All of the data must be returned exactly as given.
*** Exercise input Section Begins ***
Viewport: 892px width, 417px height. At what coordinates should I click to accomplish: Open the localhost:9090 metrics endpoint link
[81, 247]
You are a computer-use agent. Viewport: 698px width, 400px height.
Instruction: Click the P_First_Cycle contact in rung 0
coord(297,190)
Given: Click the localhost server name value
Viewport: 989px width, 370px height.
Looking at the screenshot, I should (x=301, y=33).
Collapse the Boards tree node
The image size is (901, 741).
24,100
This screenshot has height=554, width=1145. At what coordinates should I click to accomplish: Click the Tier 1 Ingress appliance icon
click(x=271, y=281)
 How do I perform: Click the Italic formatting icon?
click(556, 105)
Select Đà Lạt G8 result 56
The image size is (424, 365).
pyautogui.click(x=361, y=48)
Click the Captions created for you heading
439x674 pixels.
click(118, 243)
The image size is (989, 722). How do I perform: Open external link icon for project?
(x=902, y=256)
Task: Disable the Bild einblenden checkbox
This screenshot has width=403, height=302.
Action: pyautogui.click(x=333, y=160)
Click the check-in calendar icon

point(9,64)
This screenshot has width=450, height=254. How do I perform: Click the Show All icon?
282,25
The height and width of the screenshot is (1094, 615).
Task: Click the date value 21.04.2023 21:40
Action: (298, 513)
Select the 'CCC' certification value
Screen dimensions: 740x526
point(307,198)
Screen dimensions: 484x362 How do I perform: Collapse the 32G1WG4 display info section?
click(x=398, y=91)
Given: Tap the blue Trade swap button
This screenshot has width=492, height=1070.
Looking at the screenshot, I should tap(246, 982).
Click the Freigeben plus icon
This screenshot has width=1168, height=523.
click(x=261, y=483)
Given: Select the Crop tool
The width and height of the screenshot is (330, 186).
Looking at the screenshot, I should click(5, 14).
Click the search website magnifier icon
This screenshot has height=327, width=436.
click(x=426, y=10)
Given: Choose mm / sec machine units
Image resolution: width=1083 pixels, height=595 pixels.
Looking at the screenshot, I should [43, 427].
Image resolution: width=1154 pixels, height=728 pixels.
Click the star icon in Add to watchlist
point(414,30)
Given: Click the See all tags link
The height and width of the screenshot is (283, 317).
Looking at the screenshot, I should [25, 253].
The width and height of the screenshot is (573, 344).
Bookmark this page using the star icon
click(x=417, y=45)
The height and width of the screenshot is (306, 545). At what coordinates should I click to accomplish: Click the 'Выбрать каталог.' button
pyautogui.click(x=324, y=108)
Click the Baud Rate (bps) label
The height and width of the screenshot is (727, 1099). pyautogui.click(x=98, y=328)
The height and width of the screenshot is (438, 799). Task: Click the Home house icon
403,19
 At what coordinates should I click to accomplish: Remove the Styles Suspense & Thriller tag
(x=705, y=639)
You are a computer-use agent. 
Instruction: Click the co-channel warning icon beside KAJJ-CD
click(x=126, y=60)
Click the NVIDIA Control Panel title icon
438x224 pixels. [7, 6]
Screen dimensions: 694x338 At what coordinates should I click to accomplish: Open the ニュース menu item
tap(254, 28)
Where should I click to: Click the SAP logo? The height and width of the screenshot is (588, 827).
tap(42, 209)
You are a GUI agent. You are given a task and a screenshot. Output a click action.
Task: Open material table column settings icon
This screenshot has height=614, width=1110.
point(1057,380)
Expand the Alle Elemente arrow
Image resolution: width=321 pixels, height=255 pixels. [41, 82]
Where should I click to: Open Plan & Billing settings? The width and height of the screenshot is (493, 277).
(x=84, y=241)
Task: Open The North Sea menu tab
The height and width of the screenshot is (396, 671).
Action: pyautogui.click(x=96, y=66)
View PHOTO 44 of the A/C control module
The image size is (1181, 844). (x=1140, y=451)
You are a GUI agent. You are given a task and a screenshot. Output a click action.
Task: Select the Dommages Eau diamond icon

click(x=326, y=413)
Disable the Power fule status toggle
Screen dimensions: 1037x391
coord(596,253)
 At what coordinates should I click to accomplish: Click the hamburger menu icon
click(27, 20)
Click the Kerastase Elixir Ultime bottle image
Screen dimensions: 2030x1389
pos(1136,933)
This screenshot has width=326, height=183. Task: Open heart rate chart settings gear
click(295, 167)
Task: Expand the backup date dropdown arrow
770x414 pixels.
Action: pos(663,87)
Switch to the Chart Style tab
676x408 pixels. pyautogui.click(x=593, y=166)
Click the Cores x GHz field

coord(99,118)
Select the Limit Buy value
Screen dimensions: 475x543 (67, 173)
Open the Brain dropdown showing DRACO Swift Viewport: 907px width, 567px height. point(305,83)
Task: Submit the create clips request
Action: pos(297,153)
*** Exercise input Section Ends ***
Finished exercise:
Viewport: 892px width, 417px height. At what coordinates should I click to accomplish: Open the localhost:9090 metrics endpoint link
[81, 247]
You are a computer-use agent. Viewport: 698px width, 400px height.
Instruction: Click the P_First_Cycle contact in rung 0
coord(297,190)
Given: Click the localhost server name value
Viewport: 989px width, 370px height.
Looking at the screenshot, I should (x=301, y=33).
Collapse the Boards tree node
The image size is (901, 741).
24,100
This screenshot has height=554, width=1145. At what coordinates should I click to accomplish: Click the Tier 1 Ingress appliance icon
click(x=271, y=281)
 How do I perform: Click the Italic formatting icon?
click(556, 105)
Select Đà Lạt G8 result 56
The image size is (424, 365).
pyautogui.click(x=361, y=48)
Click the Captions created for you heading
439x674 pixels.
click(118, 243)
The image size is (989, 722). How do I perform: Open external link icon for project?
(x=902, y=256)
Task: Disable the Bild einblenden checkbox
This screenshot has width=403, height=302.
Action: pyautogui.click(x=333, y=160)
Click the check-in calendar icon

point(9,64)
This screenshot has width=450, height=254. How do I perform: Click the Show All icon?
282,25
The height and width of the screenshot is (1094, 615).
Task: Click the date value 21.04.2023 21:40
Action: (298, 513)
Select the 'CCC' certification value
Screen dimensions: 740x526
point(307,198)
Screen dimensions: 484x362 How do I perform: Collapse the 32G1WG4 display info section?
click(x=398, y=91)
Given: Tap the blue Trade swap button
This screenshot has width=492, height=1070.
Looking at the screenshot, I should tap(246, 982).
Click the Freigeben plus icon
This screenshot has width=1168, height=523.
click(x=261, y=483)
Given: Select the Crop tool
The width and height of the screenshot is (330, 186).
Looking at the screenshot, I should click(5, 14).
Click the search website magnifier icon
This screenshot has height=327, width=436.
click(x=426, y=10)
Given: Choose mm / sec machine units
Image resolution: width=1083 pixels, height=595 pixels.
Looking at the screenshot, I should [43, 427].
Image resolution: width=1154 pixels, height=728 pixels.
Click the star icon in Add to watchlist
point(414,30)
Given: Click the See all tags link
The height and width of the screenshot is (283, 317).
Looking at the screenshot, I should [25, 253].
The width and height of the screenshot is (573, 344).
Bookmark this page using the star icon
click(x=417, y=45)
The height and width of the screenshot is (306, 545). At what coordinates should I click to accomplish: Click the 'Выбрать каталог.' button
pyautogui.click(x=324, y=108)
Click the Baud Rate (bps) label
The height and width of the screenshot is (727, 1099). pyautogui.click(x=98, y=328)
The height and width of the screenshot is (438, 799). Task: Click the Home house icon
403,19
 At what coordinates should I click to accomplish: Remove the Styles Suspense & Thriller tag
(x=705, y=639)
You are a computer-use agent. 
Instruction: Click the co-channel warning icon beside KAJJ-CD
click(x=126, y=60)
Click the NVIDIA Control Panel title icon
438x224 pixels. [7, 6]
Screen dimensions: 694x338 At what coordinates should I click to accomplish: Open the ニュース menu item
tap(254, 28)
Where should I click to: Click the SAP logo? The height and width of the screenshot is (588, 827).
tap(42, 209)
You are a GUI agent. You are given a task and a screenshot. Output a click action.
Task: Open material table column settings icon
This screenshot has height=614, width=1110.
point(1057,380)
Expand the Alle Elemente arrow
Image resolution: width=321 pixels, height=255 pixels. [41, 82]
Where should I click to: Open Plan & Billing settings? The width and height of the screenshot is (493, 277).
(x=84, y=241)
Task: Open The North Sea menu tab
The height and width of the screenshot is (396, 671).
Action: pyautogui.click(x=96, y=66)
View PHOTO 44 of the A/C control module
The image size is (1181, 844). (x=1140, y=451)
You are a GUI agent. You are given a task and a screenshot. Output a click action.
Task: Select the Dommages Eau diamond icon

click(x=326, y=413)
Disable the Power fule status toggle
Screen dimensions: 1037x391
coord(596,253)
 At what coordinates should I click to accomplish: Click the hamburger menu icon
click(27, 20)
Click the Kerastase Elixir Ultime bottle image
Screen dimensions: 2030x1389
pos(1136,933)
This screenshot has width=326, height=183. Task: Open heart rate chart settings gear
click(295, 167)
Task: Expand the backup date dropdown arrow
770x414 pixels.
Action: pos(663,87)
Switch to the Chart Style tab
676x408 pixels. pyautogui.click(x=593, y=166)
Click the Cores x GHz field

coord(99,118)
Select the Limit Buy value
Screen dimensions: 475x543 (67, 173)
Open the Brain dropdown showing DRACO Swift Viewport: 907px width, 567px height. point(305,83)
Task: Submit the create clips request
Action: pos(297,153)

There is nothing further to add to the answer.